» Exercise objective: Count how many lines in the material below contain the string "Find", treating uppercase and lowercase as different. Give only the number.

(Stored records)

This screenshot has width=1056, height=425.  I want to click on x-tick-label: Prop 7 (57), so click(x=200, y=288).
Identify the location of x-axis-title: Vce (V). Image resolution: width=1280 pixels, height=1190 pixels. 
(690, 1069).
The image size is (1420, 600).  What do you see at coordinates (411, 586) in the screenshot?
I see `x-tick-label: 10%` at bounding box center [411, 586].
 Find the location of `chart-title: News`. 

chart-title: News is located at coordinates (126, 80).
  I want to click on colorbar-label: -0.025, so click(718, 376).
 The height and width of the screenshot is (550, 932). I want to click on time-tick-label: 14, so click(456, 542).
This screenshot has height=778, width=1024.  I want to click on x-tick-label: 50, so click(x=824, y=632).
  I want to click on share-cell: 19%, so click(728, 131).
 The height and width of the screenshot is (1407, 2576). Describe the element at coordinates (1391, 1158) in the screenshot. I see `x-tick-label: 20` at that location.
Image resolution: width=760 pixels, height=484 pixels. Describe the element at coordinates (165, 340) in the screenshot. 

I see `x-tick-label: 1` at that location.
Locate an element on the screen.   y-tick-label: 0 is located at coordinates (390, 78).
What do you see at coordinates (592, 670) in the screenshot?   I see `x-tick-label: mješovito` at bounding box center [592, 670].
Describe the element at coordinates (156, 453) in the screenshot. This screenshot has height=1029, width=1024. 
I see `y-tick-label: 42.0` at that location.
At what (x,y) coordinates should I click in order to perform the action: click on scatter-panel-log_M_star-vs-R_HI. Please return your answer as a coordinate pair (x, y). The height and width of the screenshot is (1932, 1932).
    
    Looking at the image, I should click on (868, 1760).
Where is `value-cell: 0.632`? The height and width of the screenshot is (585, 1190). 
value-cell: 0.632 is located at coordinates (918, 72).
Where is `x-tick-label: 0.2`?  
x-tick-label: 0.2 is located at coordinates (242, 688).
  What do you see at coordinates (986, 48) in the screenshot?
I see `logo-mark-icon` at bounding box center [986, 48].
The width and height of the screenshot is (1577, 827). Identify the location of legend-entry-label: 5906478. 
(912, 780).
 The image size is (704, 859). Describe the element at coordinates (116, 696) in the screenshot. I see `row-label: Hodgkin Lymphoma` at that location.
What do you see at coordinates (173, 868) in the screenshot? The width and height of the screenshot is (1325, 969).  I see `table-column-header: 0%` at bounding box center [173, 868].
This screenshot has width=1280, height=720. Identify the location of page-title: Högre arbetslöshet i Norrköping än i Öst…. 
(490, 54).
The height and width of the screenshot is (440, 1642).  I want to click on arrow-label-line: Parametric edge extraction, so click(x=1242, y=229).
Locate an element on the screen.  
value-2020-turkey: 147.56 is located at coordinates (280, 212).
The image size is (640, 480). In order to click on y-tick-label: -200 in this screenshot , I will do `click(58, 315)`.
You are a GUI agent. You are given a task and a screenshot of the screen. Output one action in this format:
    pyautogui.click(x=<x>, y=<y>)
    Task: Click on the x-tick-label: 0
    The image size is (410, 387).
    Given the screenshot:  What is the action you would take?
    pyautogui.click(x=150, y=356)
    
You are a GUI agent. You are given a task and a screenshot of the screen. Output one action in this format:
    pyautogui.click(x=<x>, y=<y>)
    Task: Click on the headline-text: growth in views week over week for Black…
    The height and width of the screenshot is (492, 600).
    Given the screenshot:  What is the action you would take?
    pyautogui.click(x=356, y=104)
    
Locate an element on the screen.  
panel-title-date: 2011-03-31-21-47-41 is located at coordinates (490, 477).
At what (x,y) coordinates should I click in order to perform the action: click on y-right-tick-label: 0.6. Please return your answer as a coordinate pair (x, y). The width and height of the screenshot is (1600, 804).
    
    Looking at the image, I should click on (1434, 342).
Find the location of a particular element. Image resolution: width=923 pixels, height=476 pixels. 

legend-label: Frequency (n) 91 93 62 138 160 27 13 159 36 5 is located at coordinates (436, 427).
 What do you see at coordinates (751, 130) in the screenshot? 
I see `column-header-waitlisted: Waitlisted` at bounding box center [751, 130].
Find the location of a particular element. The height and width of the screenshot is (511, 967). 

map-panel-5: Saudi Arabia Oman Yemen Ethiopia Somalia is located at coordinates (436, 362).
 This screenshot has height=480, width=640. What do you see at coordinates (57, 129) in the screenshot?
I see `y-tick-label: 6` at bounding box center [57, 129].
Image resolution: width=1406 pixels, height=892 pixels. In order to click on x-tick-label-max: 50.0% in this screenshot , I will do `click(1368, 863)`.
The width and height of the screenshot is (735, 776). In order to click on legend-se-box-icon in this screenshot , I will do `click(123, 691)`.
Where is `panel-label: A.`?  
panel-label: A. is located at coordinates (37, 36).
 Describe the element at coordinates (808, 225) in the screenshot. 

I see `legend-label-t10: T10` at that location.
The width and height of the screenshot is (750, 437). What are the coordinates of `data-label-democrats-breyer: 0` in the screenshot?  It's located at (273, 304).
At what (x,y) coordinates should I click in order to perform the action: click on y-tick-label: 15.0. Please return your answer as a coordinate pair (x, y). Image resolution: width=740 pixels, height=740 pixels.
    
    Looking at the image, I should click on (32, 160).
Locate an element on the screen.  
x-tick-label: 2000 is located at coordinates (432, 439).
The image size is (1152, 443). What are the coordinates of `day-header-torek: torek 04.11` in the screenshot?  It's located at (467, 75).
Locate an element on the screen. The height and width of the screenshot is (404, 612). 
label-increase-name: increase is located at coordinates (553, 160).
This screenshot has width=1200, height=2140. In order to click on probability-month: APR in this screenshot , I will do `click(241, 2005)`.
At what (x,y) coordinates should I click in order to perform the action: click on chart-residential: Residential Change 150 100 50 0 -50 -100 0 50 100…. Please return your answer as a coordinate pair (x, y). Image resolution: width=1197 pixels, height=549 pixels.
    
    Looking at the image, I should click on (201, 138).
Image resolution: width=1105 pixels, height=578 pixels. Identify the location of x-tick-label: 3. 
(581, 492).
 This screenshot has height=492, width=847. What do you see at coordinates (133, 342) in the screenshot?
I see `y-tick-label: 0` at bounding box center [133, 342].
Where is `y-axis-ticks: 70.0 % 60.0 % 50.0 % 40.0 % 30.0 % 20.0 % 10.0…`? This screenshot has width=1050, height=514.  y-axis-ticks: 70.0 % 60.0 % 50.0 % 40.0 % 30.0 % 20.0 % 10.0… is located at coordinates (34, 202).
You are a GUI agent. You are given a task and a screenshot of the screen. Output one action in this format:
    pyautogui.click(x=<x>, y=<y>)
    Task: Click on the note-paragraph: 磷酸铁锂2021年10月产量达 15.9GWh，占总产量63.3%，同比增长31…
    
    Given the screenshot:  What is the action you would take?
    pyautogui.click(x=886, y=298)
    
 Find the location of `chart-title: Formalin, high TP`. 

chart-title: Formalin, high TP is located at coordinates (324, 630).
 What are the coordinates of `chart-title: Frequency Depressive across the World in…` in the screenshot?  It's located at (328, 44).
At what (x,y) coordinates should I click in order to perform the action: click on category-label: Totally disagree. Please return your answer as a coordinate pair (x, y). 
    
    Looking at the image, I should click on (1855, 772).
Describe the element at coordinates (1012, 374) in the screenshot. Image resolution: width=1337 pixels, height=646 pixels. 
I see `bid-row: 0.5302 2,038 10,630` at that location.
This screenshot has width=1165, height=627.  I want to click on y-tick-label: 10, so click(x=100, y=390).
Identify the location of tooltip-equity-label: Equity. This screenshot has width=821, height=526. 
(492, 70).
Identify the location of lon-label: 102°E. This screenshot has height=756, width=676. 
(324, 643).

» Your response: 4